HPL admits that the story was based upon a dream that Jackson had, probably in late 1918, and that this dream “was exceptionally singular in that I had one exactly like it myself—save that mine did not extend so far. It was only when I had related my dream that Miss J. related the similar and more fully developed one” ( SL1.116). Elsewhere HPL states that he added the “quasi-realistic… introduction from my own imagination” (HPL to the Gallomo, [January] 1920; AHT). The fact of the document being in Greek is intended to suggest that it is the “narrative of an ancient Greek philosopher who had escaped from the earth and landed on some other planet” ( SL1.136), although it is difficult to arrive at this conclusion from the text alone.


See Stefan Dziemianowicz, “‘The Green Meadow’ and ‘The Willows’: Lovecraft, Blackwood, and a Peculiar Coincidence,” LSNos. 19/20 (Fall 1989): 33–39.


Gresham, Mr.


In “The Loved Dead,” the owner of the Gresham Corporation, a company that maintains the largest funeral parlors in the city of Fenham, who finds the narrator making love to a corpse and dismisses him from his service. Later Gresham dies in “the influenza epidemic” (i.e., of 1918–19). Grey Eagle, Chief.

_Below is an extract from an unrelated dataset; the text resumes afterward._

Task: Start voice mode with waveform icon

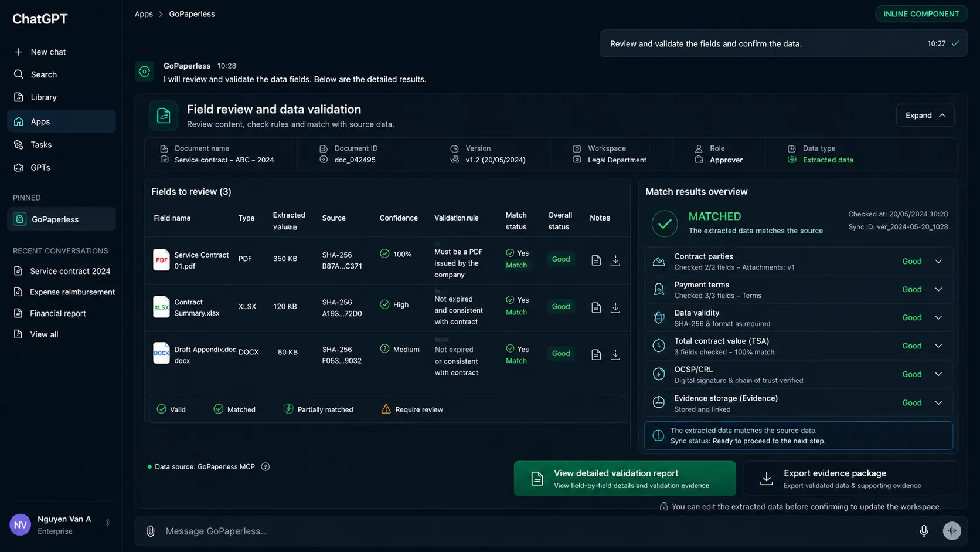Action: 952,531
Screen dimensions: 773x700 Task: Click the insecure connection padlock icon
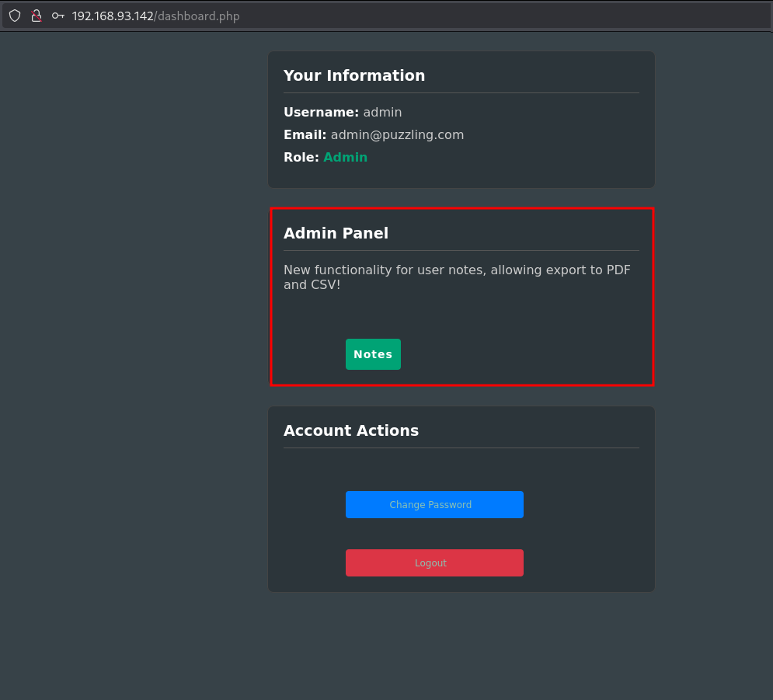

In “The Curse of Yig” and “The Mound,” an American Indian, nearly 150 years old. It is he who corroborates much of the folklore constituting the narrative of “The Mound.”


Guiney, Louise Imogen (1861–1920).


Massachusetts poet and critic. HPL states that he and his parents boarded with Guiney and her mother in Auburndale, Mass., in the winter of 1892–93 (see SL2.207), but independent confirmation of this stay has not been found. HPL, however, had clear recollections of the Guiney residence, including its numerous dogs. It was formerly thought that some unpublished Guiney letters (to F.H.Day) written in the summer of 1892 contain allusions to the Lovecrafts, but in fact they refer to some German houseguests. HPL claimed that his mother was acquainted with Guiney; the latter, a Catholic, had attended the Academy of the Sacred Heart in Providence (1872–79), but there is no record of Sarah Susan Phillips having gone there. HPL also stated that he was dandled on the knee of the aged Oliver Wendell Holmes at the Guiney residence; Holmes was indeed a friend of Guiney, so this memory is likely to be genuine. Guiney wrote many books of poetry ( Songs at the Start[1884]; verse collected in Happy Ending[1909; rev. 1927]) and criticism ( Goose-Quill Papers[1885]). HPL owned her cowritten book, Three Heroines of New England Romance(1895). Her selected letters (containing no mention of HPL’s family) were published in 1920 (2 vols.).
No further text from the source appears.